▸ **Text shown**
□ □ □

By Konstantine Fekos
With this year’s rabies count now equal to the county record of 12 cases in 2002, the Crawford County Humane Society is urging the public to be alert.
“It’s a cause to really start using caution,” said LeRoy Stearns, the local Humane Society director. “The number has really grown and I’m concerned it will continue.”
In efforts to prevent an outbreak outright, the Humane Society will be offering rabies vaccines for cats and dogs from 10 a.m. to 2 p.m. at the Antlers & Anglers event on Saturday at the Crawford County Fairgrounds.
Vaccinations will cost $12. Pet owners requesting a three-year vaccine will need to bring their animal’s previous vaccination record. Animals must be leashed to receive immunization.
“There have been at least two reports of rabies-positive animals in the city of Meadville,” said Stearns, noting a strong possibility of spread among animals commonly left outside. “Cats may be next. It only takes one cat.”
The breakdown for Crawford County consists of 11 reports of raccoons and one groundhog that tested positive for the virus out of Pennsylvania’s 230 cases between January and July.
The past two years have seen only three confirmed cases. Records on verified county statistics go back to 2001.
Raccoons, bats, skunks and foxes have the highest numbers of confirmed reports respectively, but Pennsylvania has also seen cases of deer, cattle, horses, cats and a bobcat.
“Our employees will be handling sick animals differently,” said Stearns. “Some of our staff have been vaccinated, but many will need a series of prevention shots by November.”
The cost for all of the society’s employees and veterinary workers may run as high as $7,000.
Stearns, who was vaccinated during more than 25 years of handling animals, emphasized avoidance as a top prevention method and immediate medical treatment in the event of contact or injury.
“Don’t approach stray animals or any you don’t know,” warned Stearns, also naming that as a good general rule to follow. “In the event of any scratch or bite, get immediate medical treatment. Lastly, have your pets vaccinated.”

□ □ □

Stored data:
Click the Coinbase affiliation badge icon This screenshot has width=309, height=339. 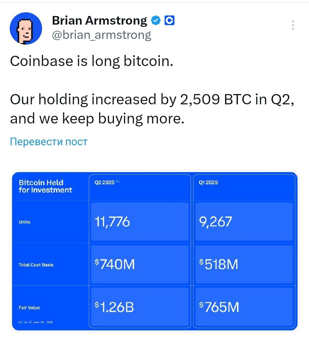pyautogui.click(x=169, y=21)
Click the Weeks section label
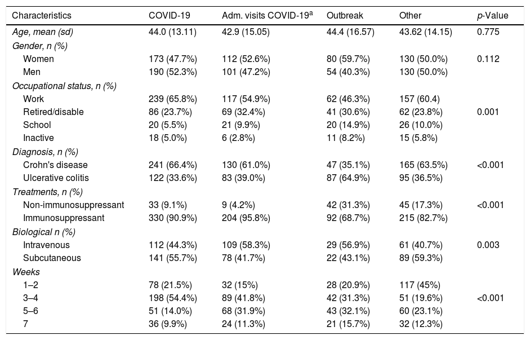 click(x=24, y=272)
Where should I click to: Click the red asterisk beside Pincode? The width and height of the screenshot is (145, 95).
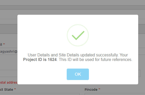[x=99, y=89]
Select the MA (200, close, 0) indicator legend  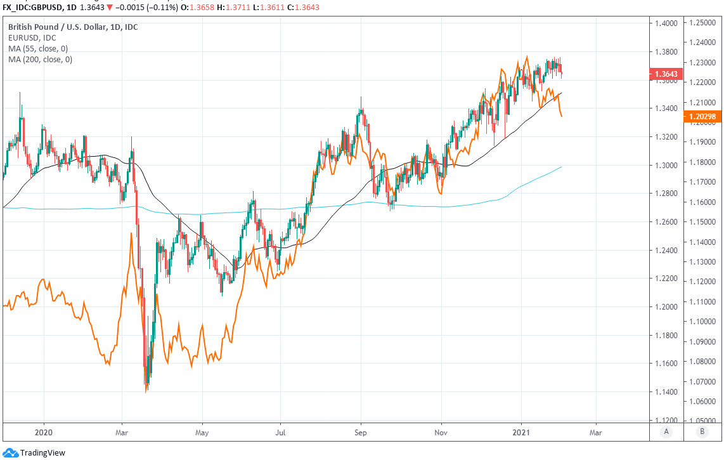[x=41, y=60]
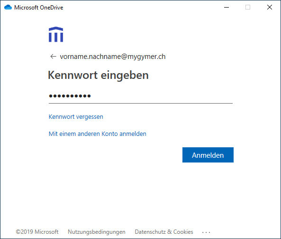
Task: Click the OneDrive cloud icon in title bar
Action: coord(8,8)
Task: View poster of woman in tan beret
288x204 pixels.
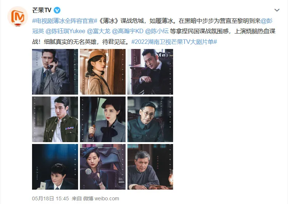Action: pos(103,72)
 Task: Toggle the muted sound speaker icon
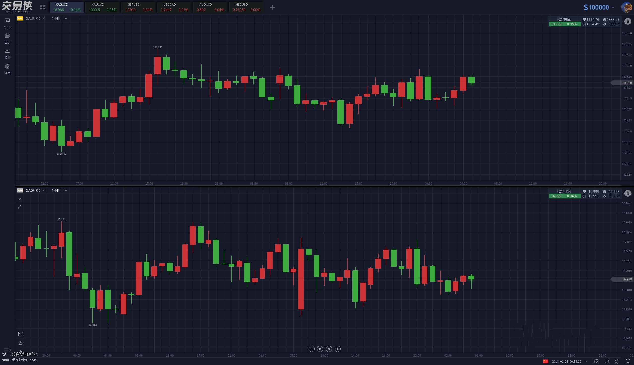607,361
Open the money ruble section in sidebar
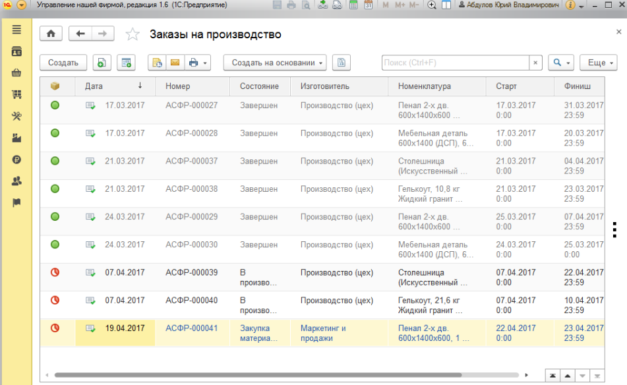Viewport: 627px width, 385px height. [16, 160]
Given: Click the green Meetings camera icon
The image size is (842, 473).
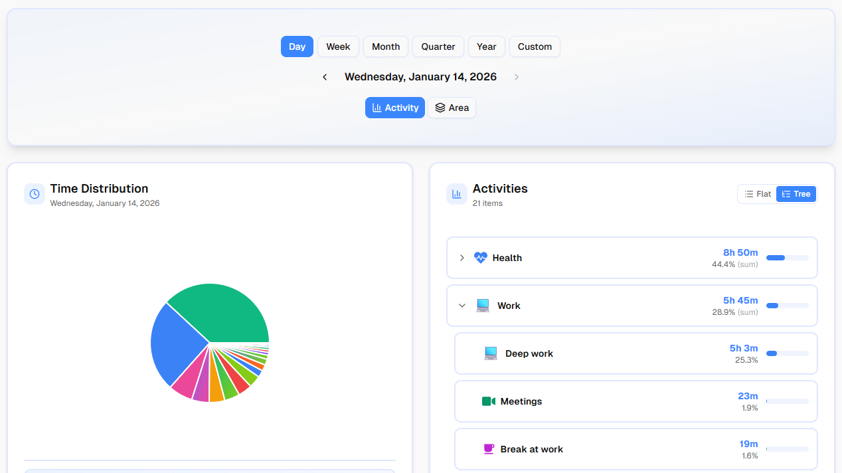Looking at the screenshot, I should pyautogui.click(x=488, y=401).
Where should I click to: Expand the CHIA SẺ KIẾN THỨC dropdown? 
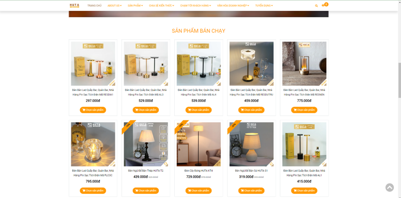click(x=161, y=6)
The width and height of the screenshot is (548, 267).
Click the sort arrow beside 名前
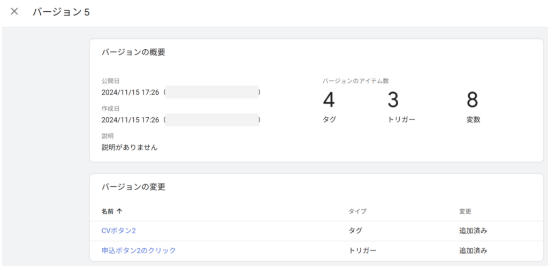pyautogui.click(x=119, y=211)
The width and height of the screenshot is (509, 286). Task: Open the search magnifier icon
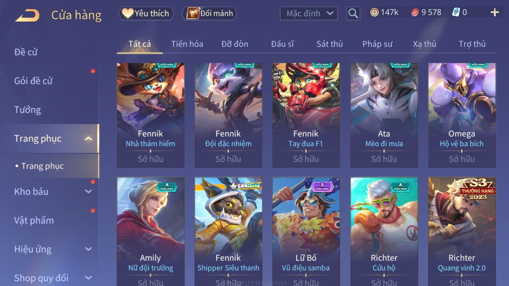[353, 13]
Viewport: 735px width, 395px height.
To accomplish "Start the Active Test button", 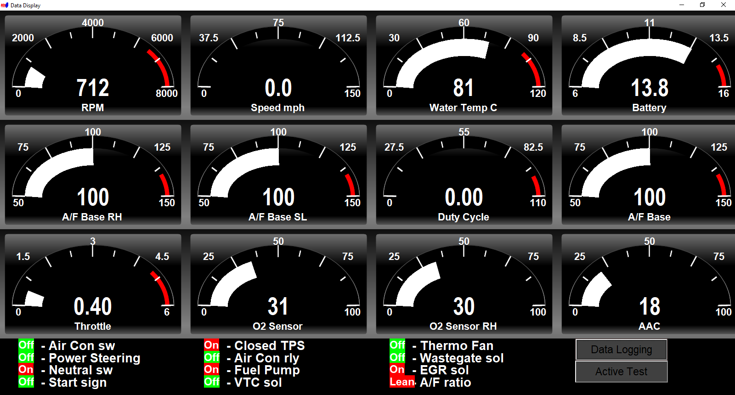I will pyautogui.click(x=621, y=372).
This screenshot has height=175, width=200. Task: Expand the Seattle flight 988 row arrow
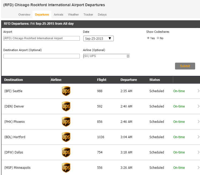[198, 91]
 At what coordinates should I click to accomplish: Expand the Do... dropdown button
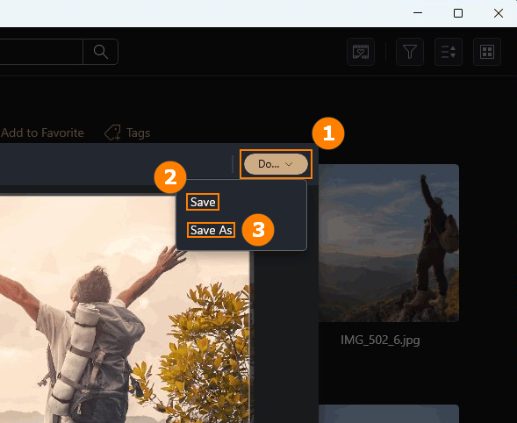point(276,164)

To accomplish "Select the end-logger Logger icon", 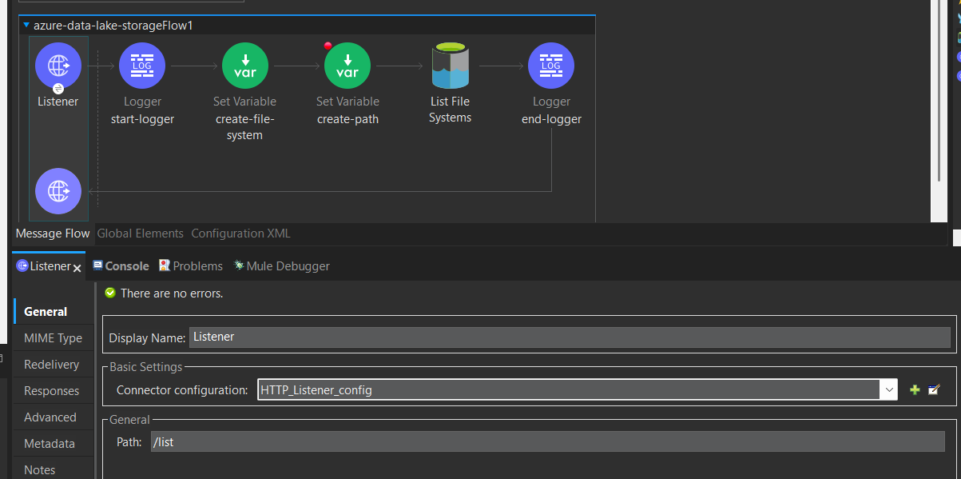I will (x=551, y=66).
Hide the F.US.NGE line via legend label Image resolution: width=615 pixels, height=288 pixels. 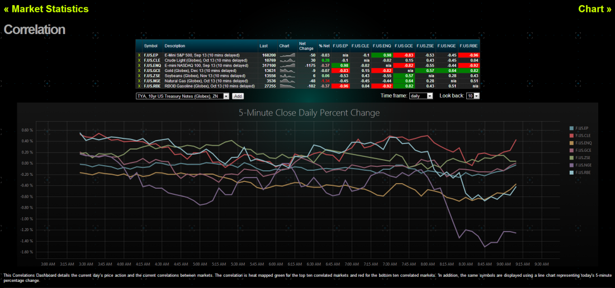tap(584, 165)
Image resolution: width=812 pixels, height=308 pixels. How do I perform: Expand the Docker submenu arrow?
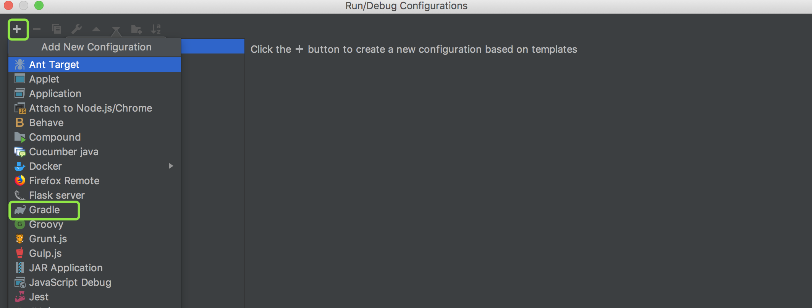171,166
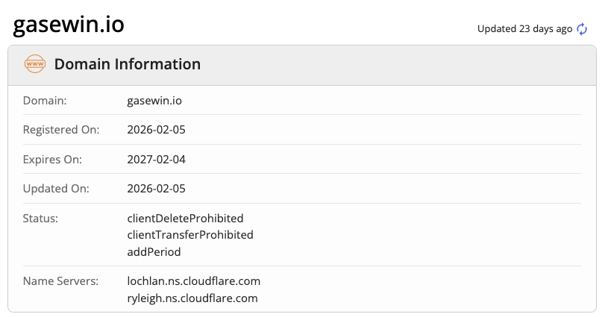Click the registered date 2026-02-05
The height and width of the screenshot is (317, 605).
(156, 130)
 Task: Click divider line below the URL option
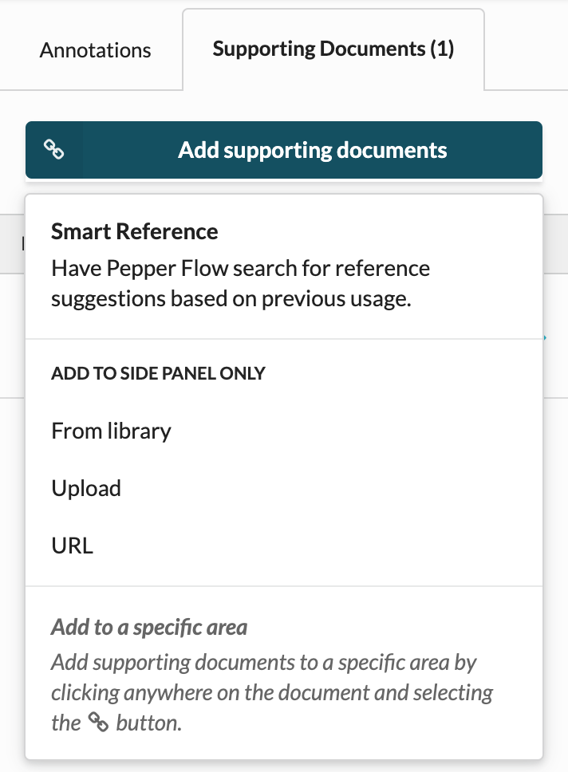(284, 586)
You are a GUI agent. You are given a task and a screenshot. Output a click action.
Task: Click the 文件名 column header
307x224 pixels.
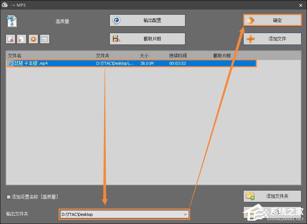coord(15,55)
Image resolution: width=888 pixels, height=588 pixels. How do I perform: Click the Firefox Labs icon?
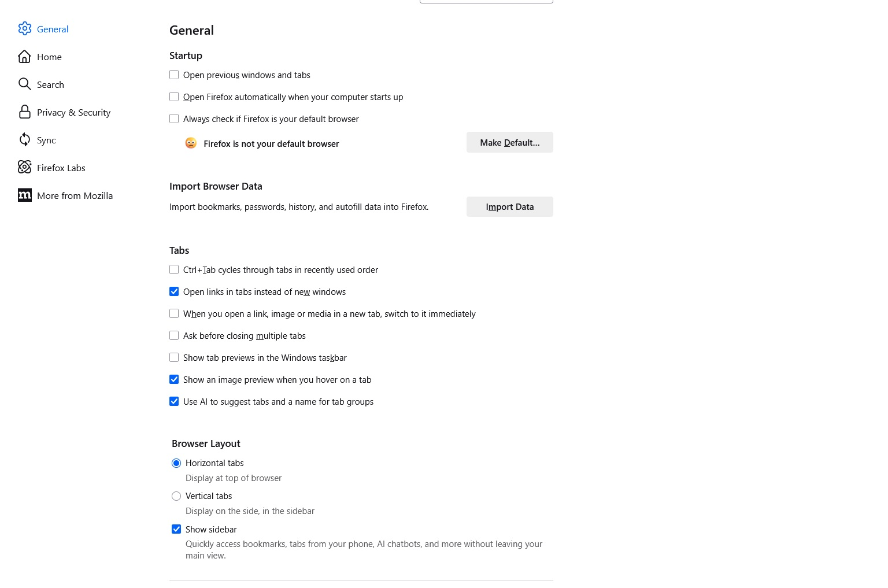tap(24, 168)
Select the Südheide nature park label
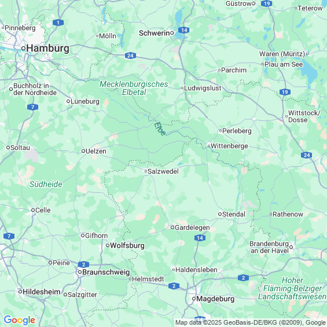This screenshot has height=327, width=327. tap(46, 184)
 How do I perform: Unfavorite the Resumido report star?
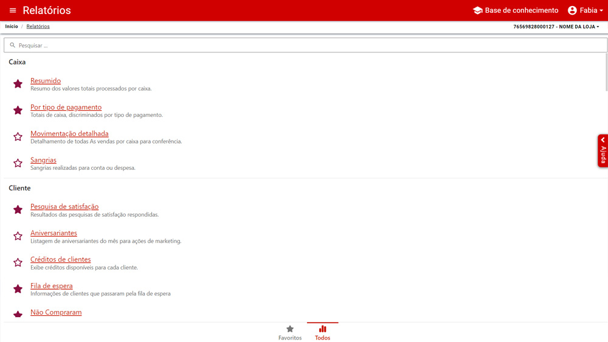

□ □ □

Update the rabies article from "By Konstantine Fekos" to "Crawford County Fairgrounds." by writing that span out again with each "Humane Society" changed to "Animal Shelter". The stored data is not needed for anything here.

By Konstantine Fekos
With this year’s rabies count now equal to the county record of 12 cases in 2002, the Crawford County Animal Shelter is urging the public to be alert.
“It’s a cause to really start using caution,” said LeRoy Stearns, the local Animal Shelter director. “The number has really grown and I’m concerned it will continue.”
In efforts to prevent an outbreak outright, the Animal Shelter will be offering rabies vaccines for cats and dogs from 10 a.m. to 2 p.m. at the Antlers & Anglers event on Saturday at the Crawford County Fairgrounds.